Changes in enzyme activities at the pyruvate node in glutamate-overproducing Corynebacterium glutamicum.

Glutamate is industrially produced by fermentation using Corynebacterium glutamicum. The key factor for efficient glutamate production by this microorganism has been considered to be a metabolic change at the 2-oxoglutarate dehydrogenase (ODH) branch point caused by a decrease in ODH activity under glutamate-overproducing conditions. However, this change would be insufficient because the ODH branch is merely the final branch in the glutamate biosynthetic pathway, and efficient glutamate production requires a balanced supply of acetyl-CoA and oxaloacetate (OAA), which are condensed to form a precursor of glutamate, namely, citrate. Therefore, there must be another (other) change(s) in metabolic flux. In this study, we demonstrated that a decrease in pyruvate dehydrogenase (PDH) activity catalyzes the conversion of pyruvate to acetyl-CoA. It is speculated that carbon flux from pyruvate to acetyl-CoA decreases under glutamate-overproducing conditions.
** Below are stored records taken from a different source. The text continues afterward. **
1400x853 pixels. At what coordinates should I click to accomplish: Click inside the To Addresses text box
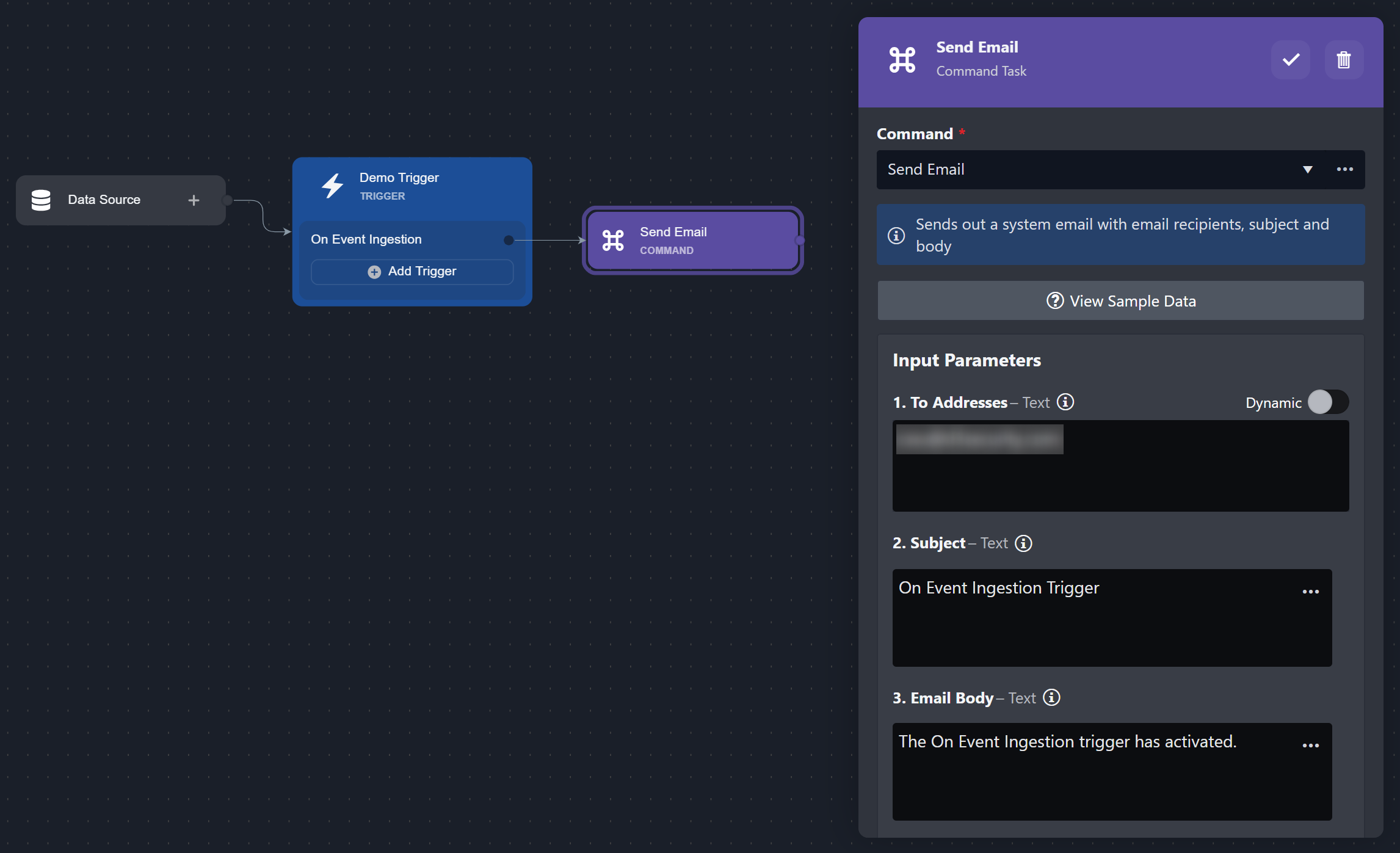coord(1120,482)
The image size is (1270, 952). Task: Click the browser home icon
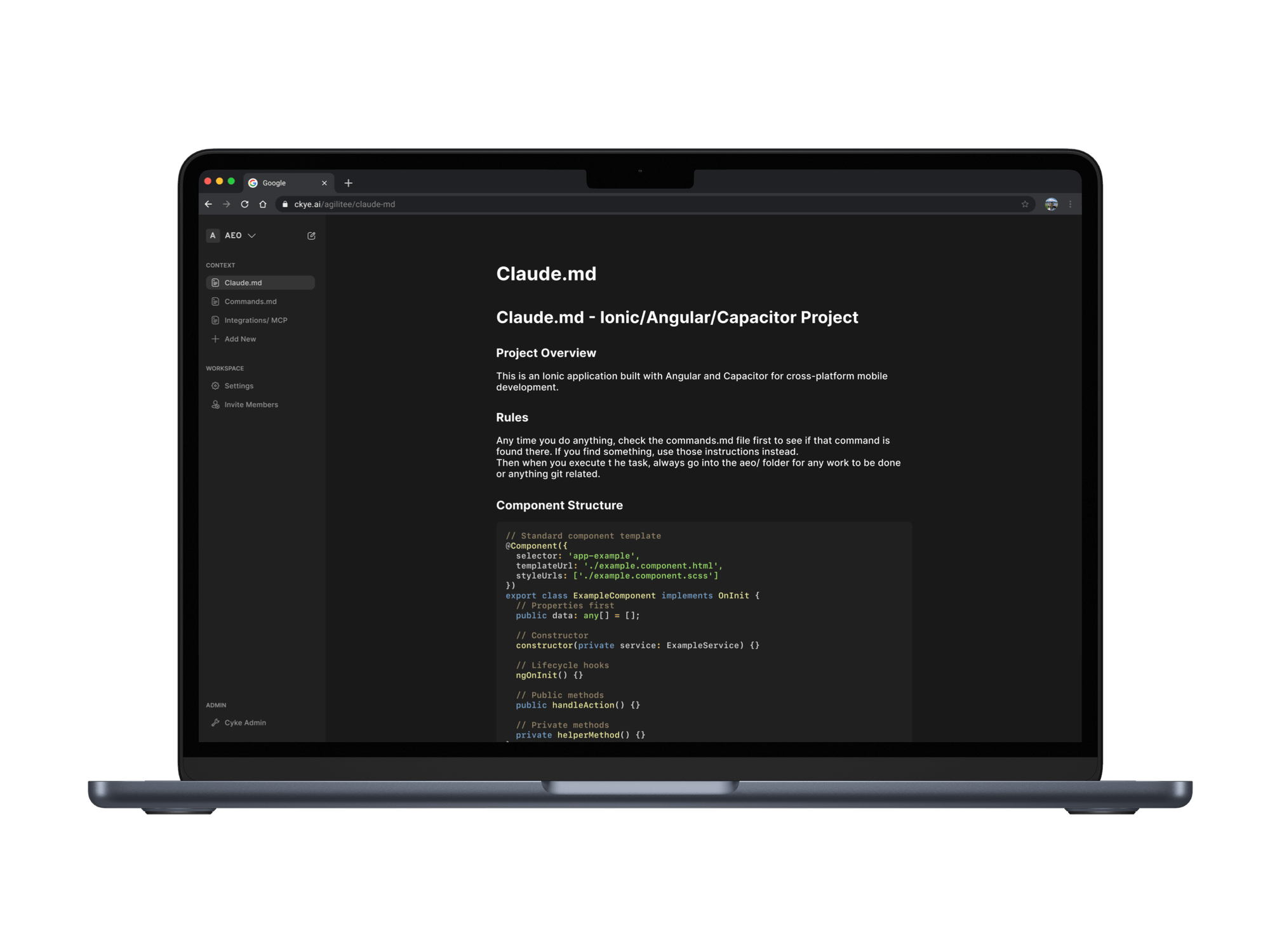(x=263, y=204)
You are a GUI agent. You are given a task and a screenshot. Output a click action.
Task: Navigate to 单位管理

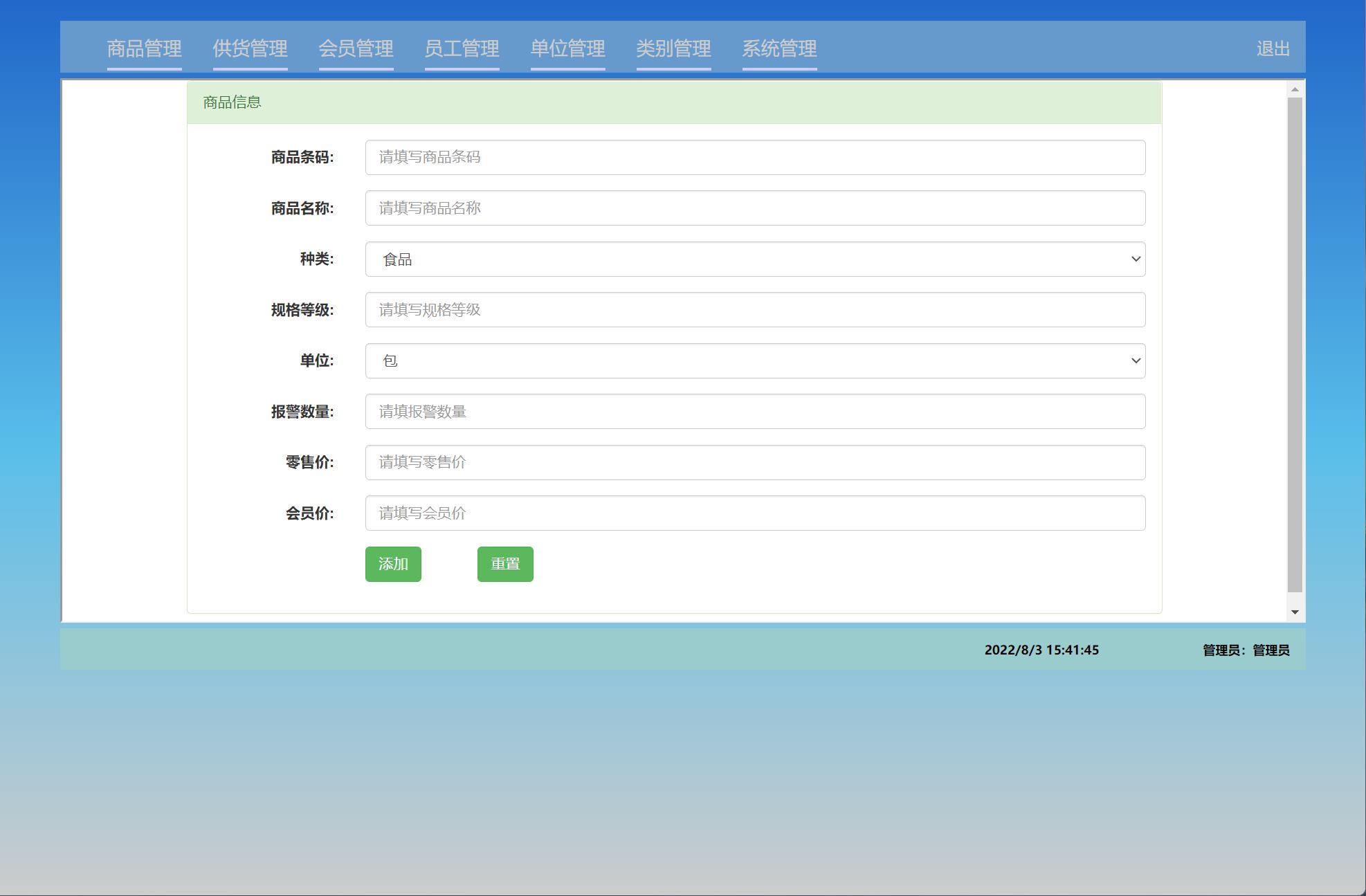(567, 49)
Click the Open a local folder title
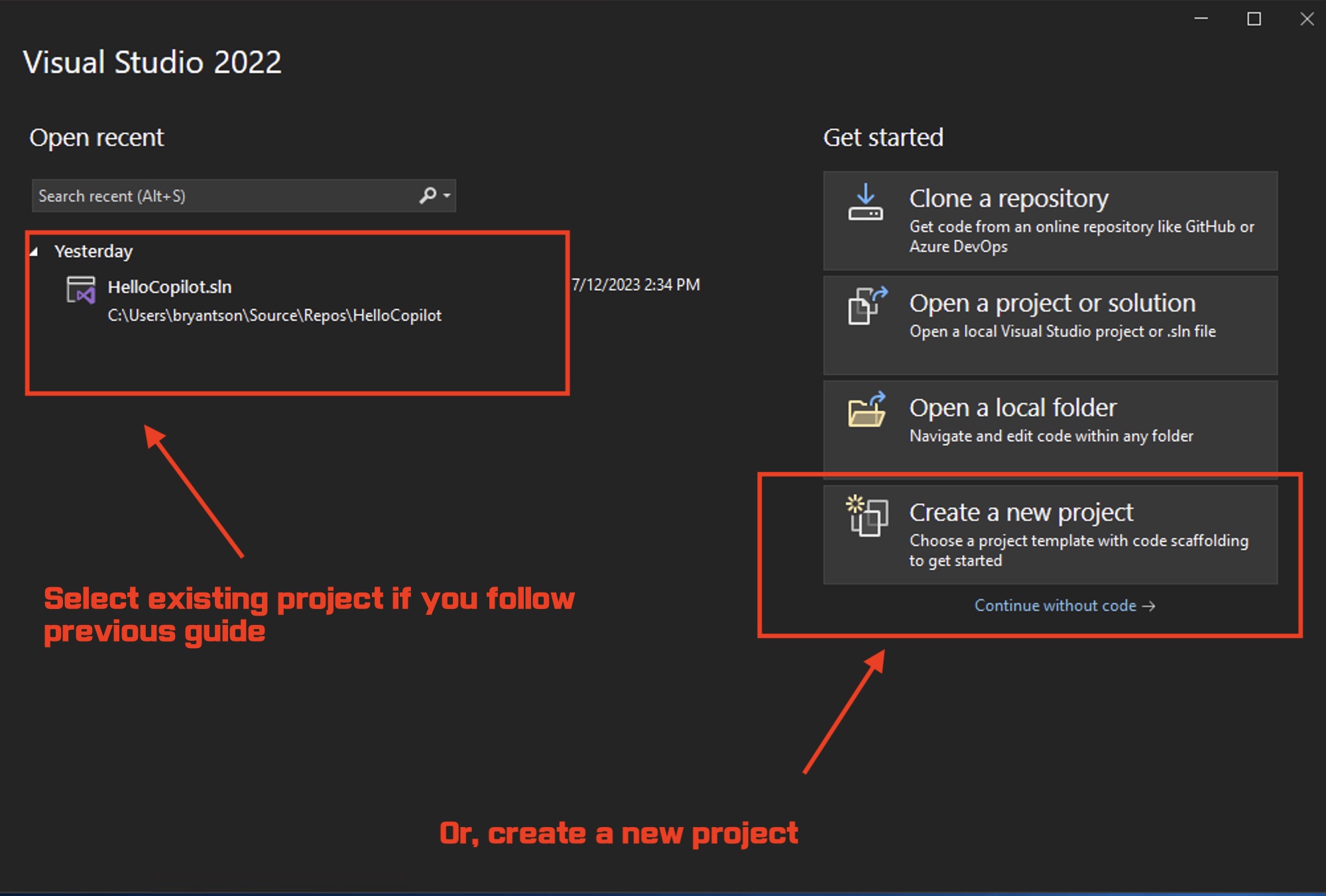This screenshot has height=896, width=1326. [1012, 408]
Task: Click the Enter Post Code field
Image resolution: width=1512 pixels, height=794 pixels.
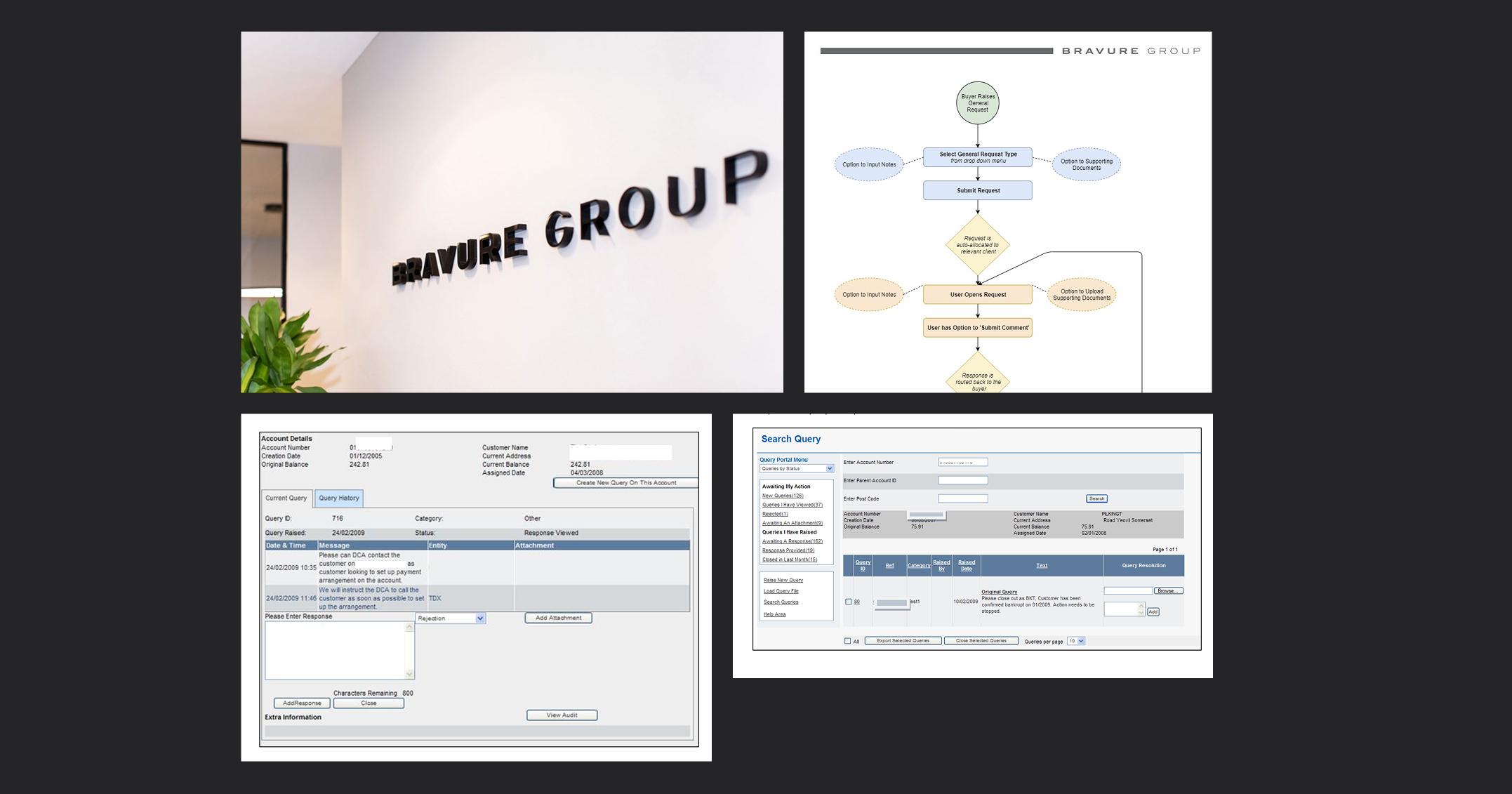Action: [x=962, y=498]
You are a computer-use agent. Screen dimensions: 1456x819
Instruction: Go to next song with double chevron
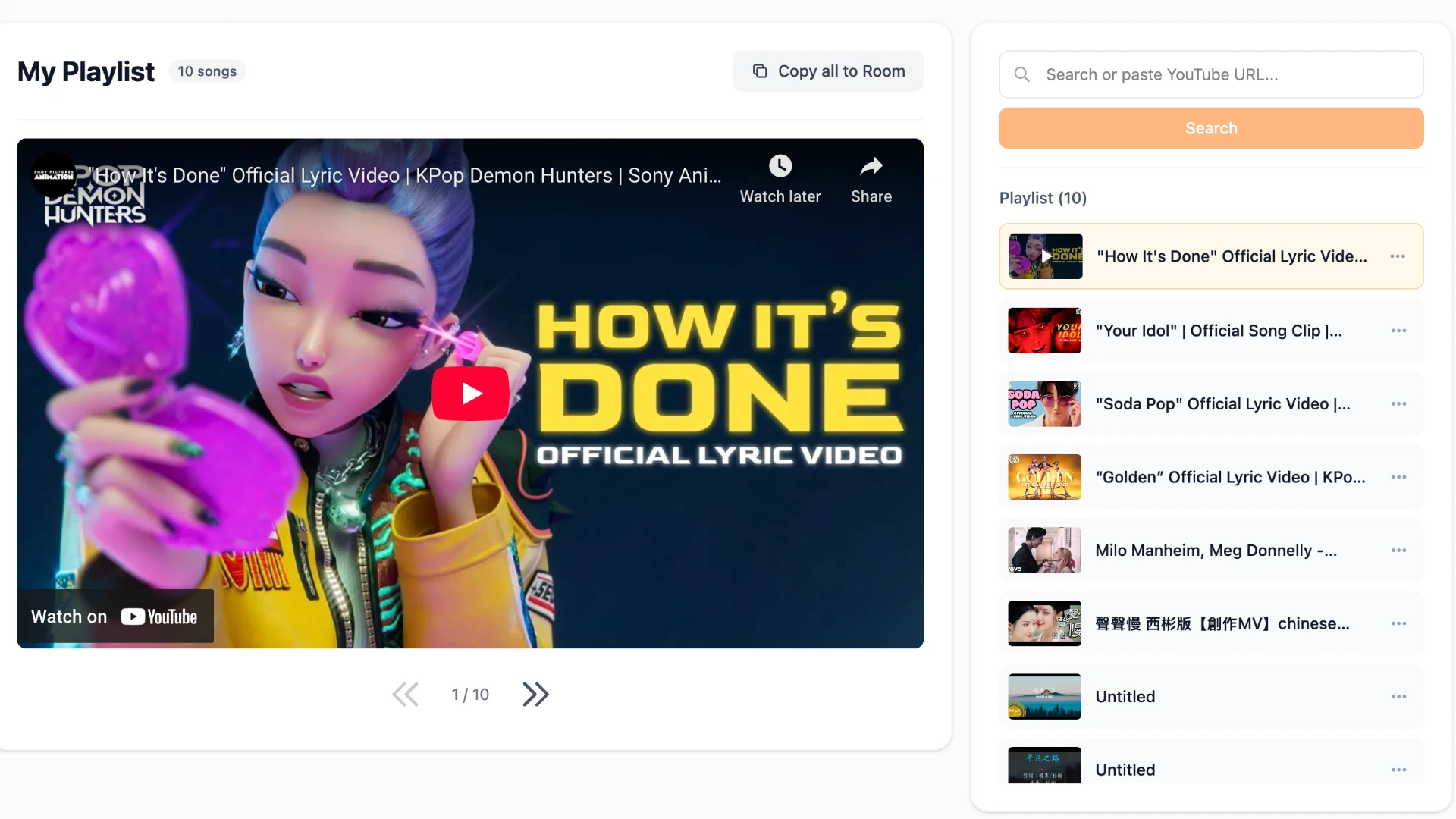535,694
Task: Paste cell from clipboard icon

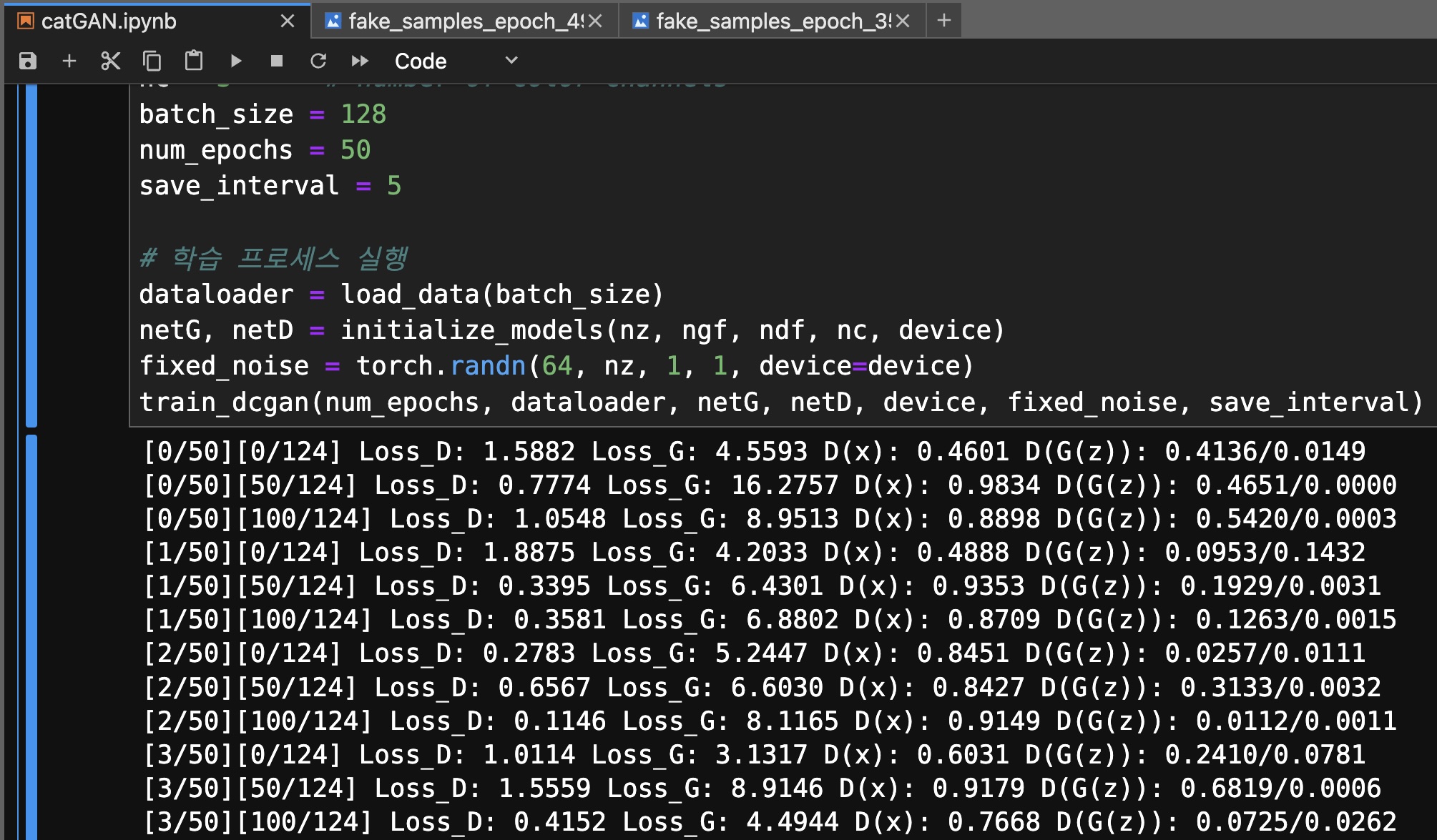Action: click(193, 61)
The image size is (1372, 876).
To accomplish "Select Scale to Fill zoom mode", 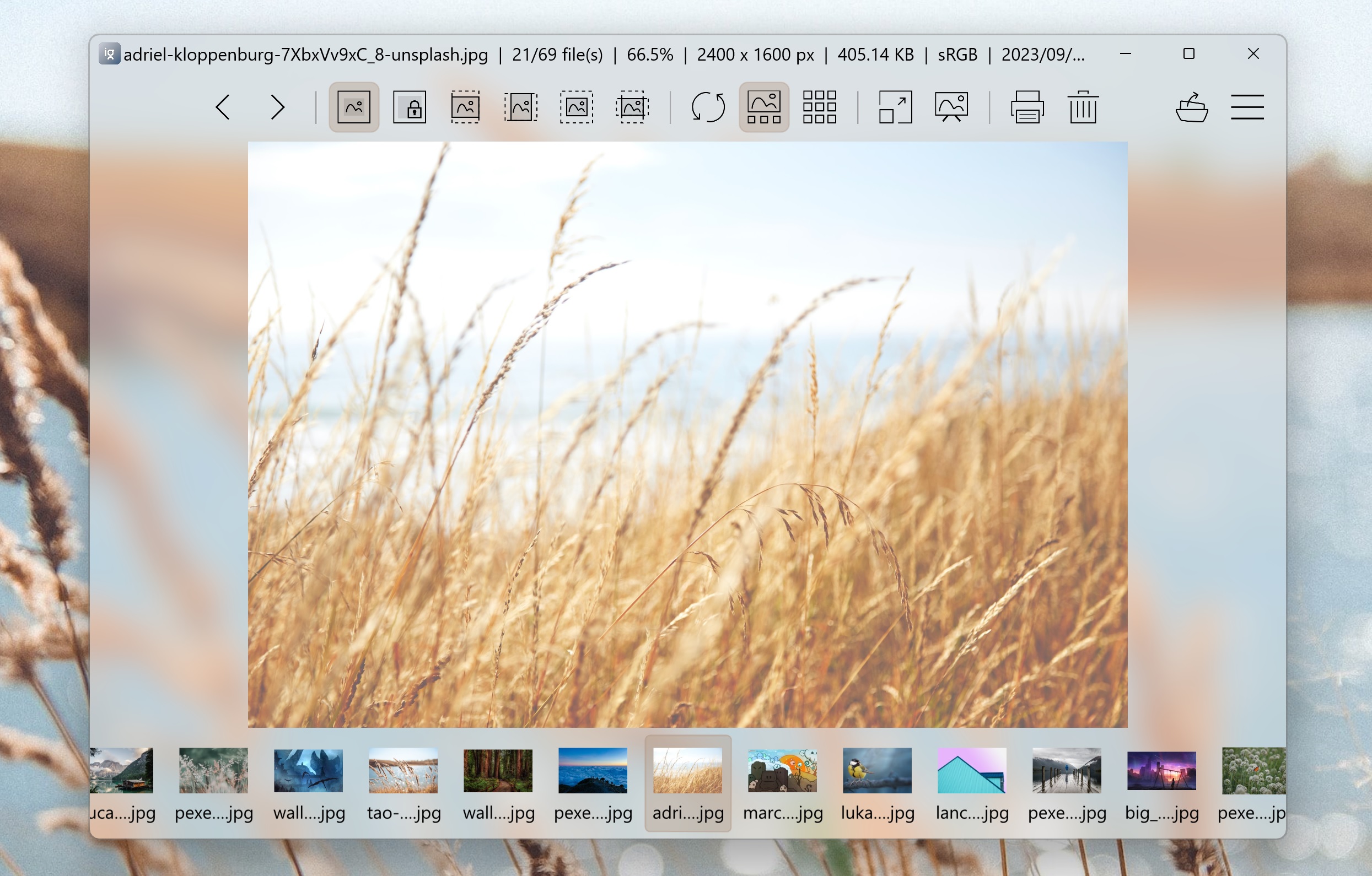I will tap(632, 107).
Furthermore, an increase in pyruvate carboxylase (PC) activity, which catalyzes the reaction of pyruvate to OAA, is evident under glutamate-overproducing conditions, except under biotin-limited condition, which may lead to an increase in carbon flux from pyruvate to OAA. These data suggest that a novel metabolic change occurs at the pyruvate node, leading to a high yield of glutamate through adequate partitioning of the carbon flux.